Multi-collinearity and Confirmatory Factor Analysis

Luan Chau

unread,

Jun 14, 2023, 5:09:08 AM6/14/23

to lavaan

Dear all,

I hope you all are having a good day. I am running a CFA-SEM model with 3 latent variables (with 2 observed variables in 1, 3 observed variables in another, and 2 observed variables in the last one).

As one observed variable in one latent variable is highly correlated with the other two variables in another latent variable, I ran into an error message from R: "Warning messages: 1: In sqrt(var.lhs.value * var.rhs.value) : NaNs produced 2: In lav_start_check_cov(lavpartable = lavpartable, start = START) : lavaan WARNING: starting values imply NaN for a correlation value; variables involved are: Variance ReadingTime"

My correlation is not too high (.603 and -.669 respectively for each variable, both significant at 0.01 level).

Is there an option for me to run the CFA anyway despite multi-collinearity?
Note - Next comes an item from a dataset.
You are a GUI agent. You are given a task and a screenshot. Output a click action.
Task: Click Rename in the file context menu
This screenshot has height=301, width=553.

Thank you for any opinions.

Blessings

Luan Chau

Faith Millongo

unread,

Jun 14, 2023, 5:12:45 AM6/14/23

to lav...@googlegroups.com

Am not sure if I got you correctly.

But if the model is converging, you have to consider specifying that the standard errors have to be robust in model fit..
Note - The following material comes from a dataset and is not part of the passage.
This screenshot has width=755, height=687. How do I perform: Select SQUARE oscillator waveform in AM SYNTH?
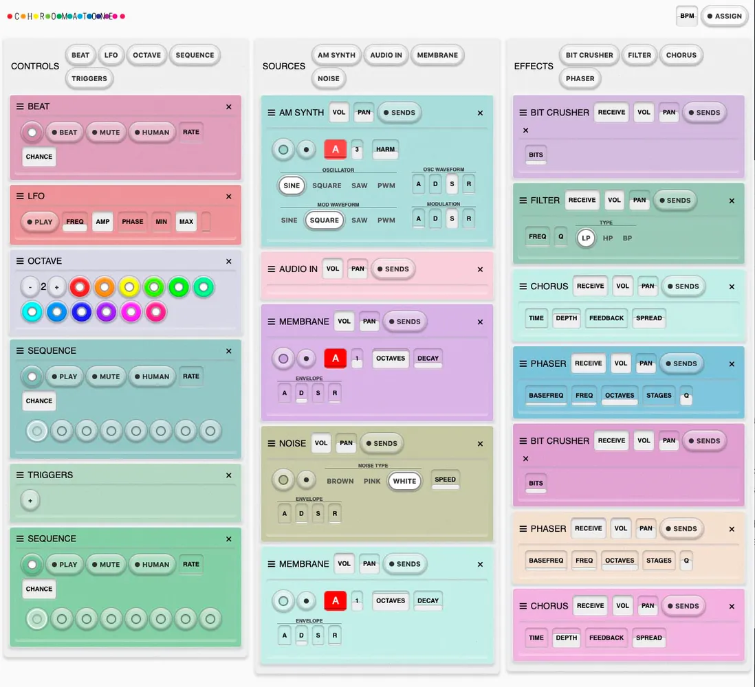pos(327,185)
Alternatively, if the model is not converging, try estimating per latent variable and it's indicators.

Best

Faith

--
You received this message because you are subscribed to the Google Groups "lavaan" group.
To unsubscribe from this group and stop receiving emails from it, send an email to lavaan+un...@googlegroups.com.
To view this discussion on the web visit https://groups.google.com/d/msgid/lavaan/a31612ac-e908-4dff-9ac1-f014517b320fn%40googlegroups.com.

Edward Rigdon

unread,

Jun 14, 2023, 6:34:46 AM6/14/23

to lav...@googlegroups.com

These are only warnings, not errors, so the problem probably did run. Apply the lavaan summary() function to your output object to see the results. it *may* be possible that the warnings apply to an intermediate result, not the final results--I'm not a programmer, so I don't know if this is true of lavaan, but it may be true of some packages with iterative estimation methods.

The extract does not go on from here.